Boş boş konuşmak, gevezelik etmek,
cerbeze yapmak, değiştirme iradesi ortaya koymadan tenkit etmek ve mevcudu
tolere ederek bitevi eksiklerden dem vurup güya hoşnut değilmiş görüntüsü
vermek herkesin işine geliyor (((zaten tüm bireysel ve toplumsal hastalıkları
kapitalizm gibi bir ur üretiyor ama yine aynı hastalıklı yapının içinden
çözümler üretiyoruz ve çare olacağını düşünüyoruz, oysa sistemin kendisi hasta
zaten, sistemi değiştirmeden sistemin ürettiği hiçbir hastalığa çare bulmak
kabil değildir, uğraşlar beyhudedir ve yalandır))). Tabi bunu yapabilmek içinde
ilk evvelinde olmazsa olmaz önkoşul ise; kirlenmiş, uyuşmuş, afyonlanmış,
köhnemiş, tefessüh etmiş zihniyetlerin değişmesi iktiza etmektedir. Zira
zihniyet değişmezse, sistem nasıl değişecek? Öyle ya sen değişmezsen dünyanı ve
dünyayı nasıl değiştireceksin? Birilerinin böylesi bir şeyi doğru bulmadığını,
tolere etmediğini ve böylesi bir yolun dışında bir yol tuttuğunu izah etmek ise
tepki çekiyor. Çünkü sistem zımnen herkesi tehdit ediyor. Hangi hadle, hakla,
vicdanla, adaletle, ahlakla? Herkes ne yapıyorsa aynısını yapmak gibi bir
zorunluluğum, sorumluluğum mu var? Kim söylüyor bunu? Kendin dilediğince konuş
ve yaşa ama bana gelince sus ve otur öyle mi? Lütfen şerefli olalım. Küçücük
bir öneriden de korkacak kadar aciz, zayıf ve zavallı isek o zaman defolup
gidelim bu dünyadan, yaşamayalım daha iyi. Korkuyorsan yaşama, savunamayacaksan
düşünce peşine düşme.
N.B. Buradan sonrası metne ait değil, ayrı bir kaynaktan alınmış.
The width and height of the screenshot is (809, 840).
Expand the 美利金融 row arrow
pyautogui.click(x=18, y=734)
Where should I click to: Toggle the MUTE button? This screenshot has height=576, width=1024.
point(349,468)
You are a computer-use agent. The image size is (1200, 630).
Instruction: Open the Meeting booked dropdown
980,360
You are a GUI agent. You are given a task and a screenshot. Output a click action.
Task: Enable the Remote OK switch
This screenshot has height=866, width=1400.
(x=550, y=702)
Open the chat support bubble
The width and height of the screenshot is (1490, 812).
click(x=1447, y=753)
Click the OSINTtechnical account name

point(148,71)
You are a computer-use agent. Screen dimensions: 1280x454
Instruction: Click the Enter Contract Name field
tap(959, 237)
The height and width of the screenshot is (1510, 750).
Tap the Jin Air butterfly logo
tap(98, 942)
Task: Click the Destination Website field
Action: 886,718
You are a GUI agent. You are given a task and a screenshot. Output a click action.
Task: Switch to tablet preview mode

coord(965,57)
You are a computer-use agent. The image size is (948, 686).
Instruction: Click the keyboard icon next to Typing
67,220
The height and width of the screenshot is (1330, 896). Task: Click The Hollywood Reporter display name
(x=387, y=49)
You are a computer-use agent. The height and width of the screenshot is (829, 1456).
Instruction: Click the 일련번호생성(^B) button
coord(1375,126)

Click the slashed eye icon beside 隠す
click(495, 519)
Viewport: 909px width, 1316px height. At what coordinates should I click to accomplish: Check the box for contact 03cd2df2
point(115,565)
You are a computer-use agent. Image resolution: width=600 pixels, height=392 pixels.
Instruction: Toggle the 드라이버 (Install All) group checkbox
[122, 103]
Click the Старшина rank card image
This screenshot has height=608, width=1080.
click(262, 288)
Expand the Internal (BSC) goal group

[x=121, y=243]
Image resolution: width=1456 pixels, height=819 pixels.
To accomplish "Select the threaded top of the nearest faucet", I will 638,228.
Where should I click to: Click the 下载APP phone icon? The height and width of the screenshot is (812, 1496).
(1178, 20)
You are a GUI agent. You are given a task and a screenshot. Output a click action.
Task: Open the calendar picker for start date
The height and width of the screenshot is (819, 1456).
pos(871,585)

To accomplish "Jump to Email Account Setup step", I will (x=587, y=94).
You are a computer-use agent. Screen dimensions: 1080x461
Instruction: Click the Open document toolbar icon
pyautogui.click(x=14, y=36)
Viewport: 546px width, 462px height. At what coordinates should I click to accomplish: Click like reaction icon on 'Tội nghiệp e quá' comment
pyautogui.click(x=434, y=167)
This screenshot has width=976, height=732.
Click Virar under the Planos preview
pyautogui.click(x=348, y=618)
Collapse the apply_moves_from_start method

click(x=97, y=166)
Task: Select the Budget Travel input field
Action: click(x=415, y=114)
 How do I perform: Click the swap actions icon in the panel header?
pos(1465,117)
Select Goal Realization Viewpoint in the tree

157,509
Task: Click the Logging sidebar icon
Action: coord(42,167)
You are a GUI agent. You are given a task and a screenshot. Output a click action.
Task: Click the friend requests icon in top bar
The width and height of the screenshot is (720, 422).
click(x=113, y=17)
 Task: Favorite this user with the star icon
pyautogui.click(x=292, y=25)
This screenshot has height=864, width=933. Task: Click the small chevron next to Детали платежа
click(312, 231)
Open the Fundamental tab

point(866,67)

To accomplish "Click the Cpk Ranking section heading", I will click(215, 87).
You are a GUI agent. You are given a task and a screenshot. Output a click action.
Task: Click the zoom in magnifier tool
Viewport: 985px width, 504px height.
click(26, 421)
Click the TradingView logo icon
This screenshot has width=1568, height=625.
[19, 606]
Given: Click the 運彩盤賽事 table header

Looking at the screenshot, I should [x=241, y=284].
Bir düşünce serdedilir, ortaya konur, tüm boyutlarıyla tetkik
ve tahlil edilir, çözümlemesi yapılır, doğruysa tolere edilir, yanlış
reddedilir. Ama bir düşünceyi cerh etmeye cesaret edemeyipte yasaklamaya ve
dilleri suskuya mahkûm etmeye yeltenmek alçaklıktır. Güçlerimizle değil, lütfen
kafalarımızla savaşalım. Şayet ihtiyaç olursa ve şartlar, koşullar gerektirirse
kılıçlarla da vuruşmak niye olmasın, elbette birbirimizle değil hepimizin
düşmanlarıyla ve o düşmanın şahı olan kapitalizmle, korkmak ve korkakça yaşamak
için gelmedik ya bu dünyaya ve dahi baki de değiliz ya burada. Ya şöyle dünyayı
izleyin bi lütfen, hareketleri izleyin bi lütfen, yani şok olmamanız kabil değil,
şok olursunuz, utanırsınız, iğrenirsiniz, bu nasıl böyle olabilir dersiniz.
Niçin böyle oluyor? Çünkü zihniyetlerimiz bozuk, çürük ve kokuşmuş. Hiç
olmayacak yerde, hiç olmayacak bir hareket yapılıyor ve utanmadan, sıkılmadan,
onursuzca ve hayâsızca o hareketi savunabiliyoruz. Çünkü yürüyen cenazelere
dönüşmüşüz, duygumuz tükenmiş, düşüncemiz iflas etmiş.
EKSTRA: AHMET
TAKAN, YILMAZ ÖZDİL, HÜSNÜ MAHALLİ: bunlar ne menem yazarlar acaba ya,
ne saçma sapan şeyler yazıyorlar, aklı donduracak şeyler, bol keseden
sallıyorlar sanki, SON ÜÇ YAZILARINDA
resmen saçmalamışlar, mutlaka
okursanız sizde göreceksiniz, ha elbette düşünce özgürlüğünü savunuyorum,
herkes sonsuz hürriyetle düşüncelerini ifade edebilmeli ama bende düşüncemi
özgürce ifade edebilmeliyim yani saçmalamışlar deme hürriyetim var.